New brain wave treatment could ease insomnia

May 7, 2012 8:56:29 AM PDT
How did you sleep last night? If you have trouble getting enough Z's, you're not alone. Approximately 60 million Americans have insomnia, and sometimes, even sleeping pills do not help.

Now, a new experimental treatment could point the way to a good night's sleep.

Howard Shelley, 45, could not sleep more than three hours a night.

"I wouldn't sleep that soundly. I would wake up," he said.

Up to 50 percent of Americans like Howard report insomnia on a weekly basis.

Howard participated in the first clinical research study using brain wave optimization -- essentially using your own brain waves to balance brain function to improve sleep.

"It's kind of like pushing the reset button, in that you get back to a balanced level to start with," said Charles Tegeler, MD, a neurologist at Wake Forest Baptist Medical Center.

Dr. Tegeler says insomnia can be caused by stress or trauma that throws off the brain's natural rhythms and balance.

Here's how the treatment works: sensors attach to the scalp and connect to a brain-mapping computer that detects brain waves. The brain waves are then broken down into frequencies and evaluated.

Dominant frequencies are then assigned a musical tone and played back to the patient through ear phones.

"It's kind of consonant, kind of dissonant...strangely ethereal," Shelley said.

As the brain listens to the sounds, changes can occur in the neural network.
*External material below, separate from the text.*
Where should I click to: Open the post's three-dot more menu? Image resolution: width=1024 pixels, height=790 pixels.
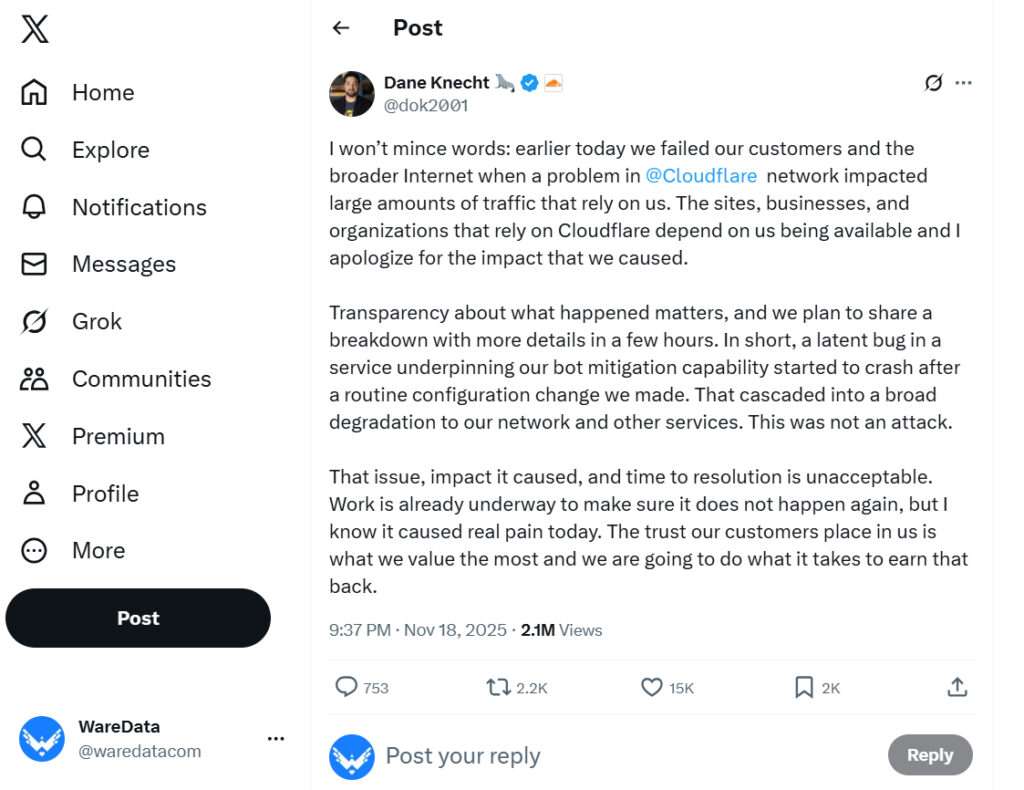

"It works. After the third session, I got a great night's sleep. After that, little by little, the insomnia kind of went away. I'm sleeping great now," said Shelley.

All thanks to the sounds of his own brain.

Brain wave optimization is available as a biofeedback technique, but formal research studies are just emerging. The treatment has been shown to be safe and painless in early research trials for insomnia. A clinical trial for brainwave optimization in migraine is under way, with plans to do additional studies with insomnia, along with mild cognitive impairment and traumatic brain injury or concussion planned for this year.